The NIS Directive recognises that cyber security incidents can result in substantial financial losses and cause major damage to the European economy and seeks to apply common security requirements across the EU to operators of essential services and digital service providers.
Security and notification obligations: Operators of essential services and digital service providers will be required (regardless of whether maintenance of their network and information systems is outsourced) to:
- take appropriate and proportional technical and organisational measures to manage security risks to their network and information systems and ensure a level of security appropriate to the risk posed;
- take measures to minimise the impact of incidents which affect the security of their systems, with a view to ensuring the continuity of those services; and
- report incidents affecting their services to the competent national authority or competent Member State’s Computer Security Incident Response Team (CSIRT) “without undue delay” (the notification thresholds for operators of essential services and digital service providers differ slightly):
- operators of essential services will be required to notify incidents that have a “significant” impact on the continuity of the essential services they provide – operators will need to determine the significance of the impact with reference to certain criteria (for example, the number of users affected and the duration of the incident);
- digital service providers will need to notify incidents that have a “substantial” impact on the provision of their services (again, with reference to a set of criteria), but only if they have access to the information needed to assess the impact.
Once notified, the competent national authority or CSIRT may decide to inform the public of the incident.
It is worth noting that the security and notification obligations envisaged by the NIS Directive will be in addition to those imposed by the Data Protection Act 1998 specifically in respect of personal data (and expected to be imposed by the new EU General Data Protection Regulation) and affected businesses will need to comply with both regimes.

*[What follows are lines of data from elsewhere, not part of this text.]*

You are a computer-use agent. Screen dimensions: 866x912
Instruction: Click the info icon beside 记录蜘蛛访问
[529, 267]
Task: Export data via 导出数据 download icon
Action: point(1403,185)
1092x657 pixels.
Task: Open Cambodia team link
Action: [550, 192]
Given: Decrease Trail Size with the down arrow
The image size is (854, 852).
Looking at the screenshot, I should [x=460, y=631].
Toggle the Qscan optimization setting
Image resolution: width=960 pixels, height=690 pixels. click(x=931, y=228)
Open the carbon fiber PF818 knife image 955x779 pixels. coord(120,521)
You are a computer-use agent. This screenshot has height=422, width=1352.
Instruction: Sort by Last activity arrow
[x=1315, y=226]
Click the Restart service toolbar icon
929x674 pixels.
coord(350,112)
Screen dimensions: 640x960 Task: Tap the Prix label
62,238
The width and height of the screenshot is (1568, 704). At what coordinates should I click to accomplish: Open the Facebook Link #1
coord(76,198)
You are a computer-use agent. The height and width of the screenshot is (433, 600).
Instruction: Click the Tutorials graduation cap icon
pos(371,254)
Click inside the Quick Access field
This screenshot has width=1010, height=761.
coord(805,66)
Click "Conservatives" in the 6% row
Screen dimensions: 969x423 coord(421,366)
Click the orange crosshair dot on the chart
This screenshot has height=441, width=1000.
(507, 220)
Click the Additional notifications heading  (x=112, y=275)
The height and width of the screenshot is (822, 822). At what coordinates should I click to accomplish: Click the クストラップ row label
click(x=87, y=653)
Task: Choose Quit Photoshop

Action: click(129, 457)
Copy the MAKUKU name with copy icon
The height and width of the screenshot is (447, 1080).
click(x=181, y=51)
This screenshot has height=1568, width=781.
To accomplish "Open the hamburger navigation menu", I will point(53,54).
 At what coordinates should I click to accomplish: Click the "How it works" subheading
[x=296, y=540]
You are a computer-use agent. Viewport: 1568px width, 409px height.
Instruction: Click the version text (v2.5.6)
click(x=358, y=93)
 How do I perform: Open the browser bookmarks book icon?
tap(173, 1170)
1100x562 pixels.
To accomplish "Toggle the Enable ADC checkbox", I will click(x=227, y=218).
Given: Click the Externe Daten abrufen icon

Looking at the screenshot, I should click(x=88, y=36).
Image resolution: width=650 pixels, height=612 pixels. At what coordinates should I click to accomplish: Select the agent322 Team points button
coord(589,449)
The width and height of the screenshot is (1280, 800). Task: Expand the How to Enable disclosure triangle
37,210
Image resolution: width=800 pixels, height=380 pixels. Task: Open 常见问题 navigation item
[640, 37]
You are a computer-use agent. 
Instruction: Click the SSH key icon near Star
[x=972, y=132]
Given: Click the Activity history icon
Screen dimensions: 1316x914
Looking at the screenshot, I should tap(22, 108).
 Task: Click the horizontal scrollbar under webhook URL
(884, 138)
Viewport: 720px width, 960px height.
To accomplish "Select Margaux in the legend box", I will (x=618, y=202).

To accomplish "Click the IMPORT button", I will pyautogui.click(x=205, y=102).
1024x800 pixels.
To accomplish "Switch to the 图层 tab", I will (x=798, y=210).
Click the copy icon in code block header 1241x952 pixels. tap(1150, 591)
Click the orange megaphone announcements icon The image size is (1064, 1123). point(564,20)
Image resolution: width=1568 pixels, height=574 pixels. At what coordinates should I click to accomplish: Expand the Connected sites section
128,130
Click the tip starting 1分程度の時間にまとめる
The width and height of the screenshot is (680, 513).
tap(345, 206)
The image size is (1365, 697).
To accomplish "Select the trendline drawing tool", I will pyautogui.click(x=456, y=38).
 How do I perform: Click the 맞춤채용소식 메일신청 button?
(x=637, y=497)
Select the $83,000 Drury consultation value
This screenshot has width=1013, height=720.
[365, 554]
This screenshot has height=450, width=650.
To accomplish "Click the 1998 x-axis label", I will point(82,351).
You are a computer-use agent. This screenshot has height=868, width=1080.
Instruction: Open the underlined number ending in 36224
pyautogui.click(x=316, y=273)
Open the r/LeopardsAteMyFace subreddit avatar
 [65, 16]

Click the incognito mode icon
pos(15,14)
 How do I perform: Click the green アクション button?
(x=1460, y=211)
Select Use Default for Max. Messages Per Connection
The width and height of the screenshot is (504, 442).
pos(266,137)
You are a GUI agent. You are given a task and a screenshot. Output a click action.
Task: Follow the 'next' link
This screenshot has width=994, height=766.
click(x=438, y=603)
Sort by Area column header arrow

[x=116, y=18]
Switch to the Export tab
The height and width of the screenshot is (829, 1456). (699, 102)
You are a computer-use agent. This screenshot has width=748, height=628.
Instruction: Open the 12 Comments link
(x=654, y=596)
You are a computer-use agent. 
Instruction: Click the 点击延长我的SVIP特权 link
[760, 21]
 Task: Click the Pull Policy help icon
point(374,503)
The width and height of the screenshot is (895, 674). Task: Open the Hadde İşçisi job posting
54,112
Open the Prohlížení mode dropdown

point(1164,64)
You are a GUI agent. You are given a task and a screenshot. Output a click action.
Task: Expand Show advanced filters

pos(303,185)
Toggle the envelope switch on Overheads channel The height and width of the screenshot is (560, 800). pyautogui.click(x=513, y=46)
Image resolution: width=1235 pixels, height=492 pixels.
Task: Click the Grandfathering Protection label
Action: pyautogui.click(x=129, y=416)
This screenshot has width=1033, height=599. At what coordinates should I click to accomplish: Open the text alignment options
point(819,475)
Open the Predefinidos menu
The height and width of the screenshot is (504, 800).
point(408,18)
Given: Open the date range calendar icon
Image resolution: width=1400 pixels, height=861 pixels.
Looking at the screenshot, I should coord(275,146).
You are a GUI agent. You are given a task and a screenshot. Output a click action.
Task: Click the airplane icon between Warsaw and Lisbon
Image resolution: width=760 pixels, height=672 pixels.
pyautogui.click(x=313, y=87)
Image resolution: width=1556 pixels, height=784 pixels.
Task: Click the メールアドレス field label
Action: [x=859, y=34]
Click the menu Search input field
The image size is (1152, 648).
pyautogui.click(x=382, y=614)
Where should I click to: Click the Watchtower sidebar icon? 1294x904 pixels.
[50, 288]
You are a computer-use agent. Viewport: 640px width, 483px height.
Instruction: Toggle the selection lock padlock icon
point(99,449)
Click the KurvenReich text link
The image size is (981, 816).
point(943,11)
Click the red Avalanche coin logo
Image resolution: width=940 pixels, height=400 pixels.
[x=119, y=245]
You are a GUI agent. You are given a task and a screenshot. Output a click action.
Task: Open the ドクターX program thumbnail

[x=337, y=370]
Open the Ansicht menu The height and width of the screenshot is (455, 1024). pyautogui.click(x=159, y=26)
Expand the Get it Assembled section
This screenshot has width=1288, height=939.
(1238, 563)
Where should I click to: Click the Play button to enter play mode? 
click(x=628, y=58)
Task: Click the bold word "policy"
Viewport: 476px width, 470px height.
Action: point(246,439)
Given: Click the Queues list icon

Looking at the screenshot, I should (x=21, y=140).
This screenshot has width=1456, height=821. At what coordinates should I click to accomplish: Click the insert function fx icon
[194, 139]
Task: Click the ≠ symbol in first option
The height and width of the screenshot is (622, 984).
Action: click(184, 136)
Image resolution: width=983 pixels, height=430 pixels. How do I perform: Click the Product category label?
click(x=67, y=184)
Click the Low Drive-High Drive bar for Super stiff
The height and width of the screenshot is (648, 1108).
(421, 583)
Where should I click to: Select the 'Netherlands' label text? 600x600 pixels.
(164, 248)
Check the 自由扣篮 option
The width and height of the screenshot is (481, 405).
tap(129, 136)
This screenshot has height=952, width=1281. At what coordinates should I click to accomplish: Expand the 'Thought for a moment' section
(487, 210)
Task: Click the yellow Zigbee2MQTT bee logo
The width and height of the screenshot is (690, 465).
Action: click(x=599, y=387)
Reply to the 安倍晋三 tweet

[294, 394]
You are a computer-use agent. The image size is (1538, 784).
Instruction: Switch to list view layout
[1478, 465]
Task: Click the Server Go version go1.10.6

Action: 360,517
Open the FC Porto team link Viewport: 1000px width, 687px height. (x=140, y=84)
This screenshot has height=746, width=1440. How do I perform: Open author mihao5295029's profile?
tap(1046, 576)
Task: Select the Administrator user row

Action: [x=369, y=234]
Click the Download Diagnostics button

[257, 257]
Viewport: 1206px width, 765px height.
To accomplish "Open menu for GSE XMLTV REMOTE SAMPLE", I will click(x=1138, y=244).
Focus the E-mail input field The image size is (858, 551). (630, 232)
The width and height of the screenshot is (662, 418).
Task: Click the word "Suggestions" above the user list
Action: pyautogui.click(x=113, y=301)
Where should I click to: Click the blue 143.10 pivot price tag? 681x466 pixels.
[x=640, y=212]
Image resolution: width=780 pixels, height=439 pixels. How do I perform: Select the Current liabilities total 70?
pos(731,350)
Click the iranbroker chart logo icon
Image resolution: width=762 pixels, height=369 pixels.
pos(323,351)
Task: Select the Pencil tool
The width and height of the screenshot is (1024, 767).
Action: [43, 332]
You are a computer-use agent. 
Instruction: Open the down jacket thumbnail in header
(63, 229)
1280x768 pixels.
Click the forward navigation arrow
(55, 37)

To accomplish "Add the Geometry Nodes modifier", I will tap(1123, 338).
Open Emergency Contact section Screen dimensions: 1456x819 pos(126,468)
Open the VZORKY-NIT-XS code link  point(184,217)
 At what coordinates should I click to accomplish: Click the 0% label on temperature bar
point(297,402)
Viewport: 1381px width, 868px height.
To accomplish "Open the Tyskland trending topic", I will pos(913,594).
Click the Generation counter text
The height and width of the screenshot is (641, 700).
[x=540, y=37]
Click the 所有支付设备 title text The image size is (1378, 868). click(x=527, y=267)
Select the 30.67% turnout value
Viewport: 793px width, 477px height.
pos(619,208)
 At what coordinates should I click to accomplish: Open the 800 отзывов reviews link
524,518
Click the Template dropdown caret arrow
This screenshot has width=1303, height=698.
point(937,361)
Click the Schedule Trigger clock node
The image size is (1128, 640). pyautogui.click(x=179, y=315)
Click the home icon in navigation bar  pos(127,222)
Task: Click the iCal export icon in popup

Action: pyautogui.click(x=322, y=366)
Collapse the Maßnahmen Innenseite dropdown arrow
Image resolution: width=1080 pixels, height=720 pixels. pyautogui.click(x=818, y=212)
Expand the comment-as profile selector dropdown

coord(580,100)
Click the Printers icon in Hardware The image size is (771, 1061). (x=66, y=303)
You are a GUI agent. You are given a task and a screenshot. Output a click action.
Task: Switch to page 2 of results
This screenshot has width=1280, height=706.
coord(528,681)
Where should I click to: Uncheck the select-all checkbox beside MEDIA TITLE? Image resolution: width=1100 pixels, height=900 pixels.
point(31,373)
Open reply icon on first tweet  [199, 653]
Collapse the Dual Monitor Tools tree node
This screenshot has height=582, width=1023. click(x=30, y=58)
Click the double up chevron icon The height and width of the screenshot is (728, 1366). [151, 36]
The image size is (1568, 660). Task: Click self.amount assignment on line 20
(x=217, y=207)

Two-tier framework: The NIS Directive envisages a two-tiered framework where, by virtue of the more critical nature of their services, operators of essential services will be subject to more stringent requirements and greater supervision than digital service providers. Individual Member States will be left to determine what sanctions and penalties should apply.
The NIS Directive captures operators within the energy (electricity, oil and gas), transport, banking, financial market infrastructure, health, water and digital infrastructure (internet exchange points, domain name system service providers and top level domain name registries) sectors:
- who provide a service that is essential for the maintenance of critical societal and/or economic activities;
- where the provision of that service depends on network and information systems; and
- an incident would have “significant disruptive effects” on the provision of that service.
Member States will be responsible for identifying the operators of essential services within their own territories and will need to do so by 9 November 2018.
Digital service providers
The NIS Directive considers digital service providers to be online marketplaces (marketplaces which enable the sale of goods and services online such as app stores), online search engines and cloud computing service providers. Hardware manufacturers and software developers are not digital service providers according to one of the recitals to the NIS Directive.
Digital service providers that are microenterprises and small enterprises (as defined in Commission Recommendation 2003/361/EC) will not be subject to the security and notification requirements summarised above. The Recommendation defines “microenterprises” as entities employing fewer than 10 persons and whose annual turnover and/or annual balance sheet total do not exceed EUR 2 million and “small enterprises” as entities employing fewer than 50 persons and whose annual turnover and/or annual balance sheet total do not exceed EUR 10 million, subject to certain conditions.
Non-EU digital service providers that offer services within the EU are considered to be within the scope of the NIS Directive and will need to appoint a representative in one of the Member States where the services are offered to act on their behalf.
The European Commission has said that it will adopt implementing acts with regard to the security requirements and notification obligations of digital service providers within one year from the adoption of the NIS Directive, ie around August 2017.
In the meantime, affected businesses may wish to assess the sufficiency of their existing measures against the possible risks and consider whether any adjustments are likely to be required to strengthen their security and breach detection processes and procedures. Where services are outsourced, a review of the relevant contracts may be required.